The Earth Times asks: Bill McKibben, the environmental campaigner

By Laura Brown - 22 Sep 2011 16:33:0 GMT
Bill McKibben the environmental campaigner

With the US presidential election a year away, The Earth Times considers the environment debate. Speaking to key figures in the campaign, vocal opponents, lobbyists, authors and thinkers we discuss how significant the environment will be in the 2012 election, and what the major issues affecting the US are.

Environmentalist, author and campaigner Bill McKibben is talking about the planet. Having just set off on the road to take in campus theatre halls and lecture sites across the country he is proposing a time out. We need, he believes, to take stock. Our world is running out of time and he urges us to think about what we are doing. The time for action is approaching and, like an evangelist, he wants to take his message to as many people as possible. We need to think about our addictions, like that to fossil fuel.

"Will we start making a rapid transition off fossil fuel, or will we double down and find new ways to keep our addiction going, fracking say and tarsands development?"

The author and campaigner hit national and international headlines earlier this year will his high-profile and vocal disapproval of the Keystone XL Pipeline, the $7billion, 1,700 mile oil pipeline planned to run from Canada's tar sands to Texas. Along with 64 protestors he launched a two week sit in at the White House to oppose the plan, landing himself two nights in jail, and thus raising the profile of their opposition, securing even more column inches.

Bill McKibben

Photo: Bill McKibben

"It's never a good sign," he says, "When major political figures, and indeed entire parties, seem bent on substituting ideology for chemistry and physics. That's why the tar sands fight is so important; the President can do the right thing without Congress getting in the way."
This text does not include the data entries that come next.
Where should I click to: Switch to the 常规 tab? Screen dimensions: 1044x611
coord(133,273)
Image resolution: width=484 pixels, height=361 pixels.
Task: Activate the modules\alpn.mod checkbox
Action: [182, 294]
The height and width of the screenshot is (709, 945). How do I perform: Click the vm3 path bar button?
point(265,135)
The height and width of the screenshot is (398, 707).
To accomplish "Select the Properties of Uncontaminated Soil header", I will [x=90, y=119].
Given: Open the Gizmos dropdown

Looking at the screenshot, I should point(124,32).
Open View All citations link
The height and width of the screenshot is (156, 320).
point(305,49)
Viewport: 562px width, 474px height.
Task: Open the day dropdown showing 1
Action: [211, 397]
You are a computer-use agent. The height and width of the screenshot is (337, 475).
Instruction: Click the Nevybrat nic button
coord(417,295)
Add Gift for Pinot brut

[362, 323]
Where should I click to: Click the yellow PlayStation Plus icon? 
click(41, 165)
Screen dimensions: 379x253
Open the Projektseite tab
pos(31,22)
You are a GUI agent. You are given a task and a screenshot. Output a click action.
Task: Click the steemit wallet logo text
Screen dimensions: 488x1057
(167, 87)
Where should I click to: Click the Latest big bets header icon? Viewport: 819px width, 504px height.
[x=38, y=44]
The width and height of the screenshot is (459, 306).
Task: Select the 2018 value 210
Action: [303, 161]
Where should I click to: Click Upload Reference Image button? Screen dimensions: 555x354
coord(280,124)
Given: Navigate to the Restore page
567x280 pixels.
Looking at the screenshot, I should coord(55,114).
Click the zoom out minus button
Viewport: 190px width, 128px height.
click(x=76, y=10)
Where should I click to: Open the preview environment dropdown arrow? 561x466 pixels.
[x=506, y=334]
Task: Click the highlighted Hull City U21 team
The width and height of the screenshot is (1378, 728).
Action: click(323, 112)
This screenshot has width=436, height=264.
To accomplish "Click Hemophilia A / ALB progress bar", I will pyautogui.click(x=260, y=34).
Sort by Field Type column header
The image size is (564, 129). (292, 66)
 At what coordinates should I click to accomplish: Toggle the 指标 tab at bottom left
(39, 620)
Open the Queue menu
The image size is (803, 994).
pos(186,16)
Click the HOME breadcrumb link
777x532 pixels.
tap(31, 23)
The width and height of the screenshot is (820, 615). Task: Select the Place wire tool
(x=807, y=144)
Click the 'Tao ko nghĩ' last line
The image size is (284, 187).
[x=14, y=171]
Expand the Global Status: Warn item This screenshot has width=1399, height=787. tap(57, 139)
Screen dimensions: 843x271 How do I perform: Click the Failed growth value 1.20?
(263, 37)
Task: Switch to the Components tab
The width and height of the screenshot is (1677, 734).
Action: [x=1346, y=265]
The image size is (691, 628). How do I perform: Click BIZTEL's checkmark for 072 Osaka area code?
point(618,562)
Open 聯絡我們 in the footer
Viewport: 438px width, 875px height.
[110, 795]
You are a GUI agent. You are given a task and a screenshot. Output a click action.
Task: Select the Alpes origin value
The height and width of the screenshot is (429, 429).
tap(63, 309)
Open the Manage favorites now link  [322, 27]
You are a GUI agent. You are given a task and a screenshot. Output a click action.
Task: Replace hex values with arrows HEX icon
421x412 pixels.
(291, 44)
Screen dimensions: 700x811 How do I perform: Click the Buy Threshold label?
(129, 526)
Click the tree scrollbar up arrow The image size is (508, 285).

His pleas to Obama comes in a discussion about whether the environmental debate in the US has become too partisan, with the belief that the Democrats are all in favour of change while the Republicans simply want to back big business and stop all environmental measures. Attacks on the EPA, for instance, illustrating the argument. A simplistic view but for McKibben he doesn't completely deny the position of some environmentalists that it's 'Democrats good, Republicans bad'.

"Well, at this point is it fairly accurate, but only fairly, because even most Democrats really aren't doing much. The Democrat controlled Senate couldn't even bring itself to take a vote on the very modest climate bill in Summer 2010."

And he doesn't have much more faith in the business community.

"Business, in general, is harming rather than helping the fight. They've let groups like the US chamber of commerce speak for them - that's why we've been running a big national campaign called 'the us chamber doesn't speak for me,' and many businesses of all sizes have begun to speak out independently on these issues."

This presidential campaign, once the Republican nomination is secured could be of real interest to environmental campaigners. Positioning themselves as Obama's conscience, particularly in the context of Tar Sands Action, they might be able to attack Republicans for their non-green attitudes, but could also provide ammunition for the right who want to criticise Obama for reneging on environmental promises. McKibben believes acting on the environment could have a mobilising effect on the Democrat base.

"We push president Obama to do the right thing, especially on tar sands. My guess is that if he does it will have a re-energizing effect on his currently somewhat demoralized base."

How far, though, does he think the environment will be a key issue in next year's presidential election? It depends, he thinks, how bad it gets. The wildfires in Texas that saw death and destruction spread through the site put inordinate pressure on State Governor, and Republican front runner, Rick Perry. While he may champion his economic policy in Texas, his environmental policy could prove to be a warning bell for those who consider the environment to be a real issue come voting time.

"A few more seasons of Texas drought and hey, even Rick Perry may be thinking twice about global warming".

Bill McKibben is the author of Eaarth and founded grassroots climate campaign he has coordinated 15,000 rallies in 189 countries since 2009.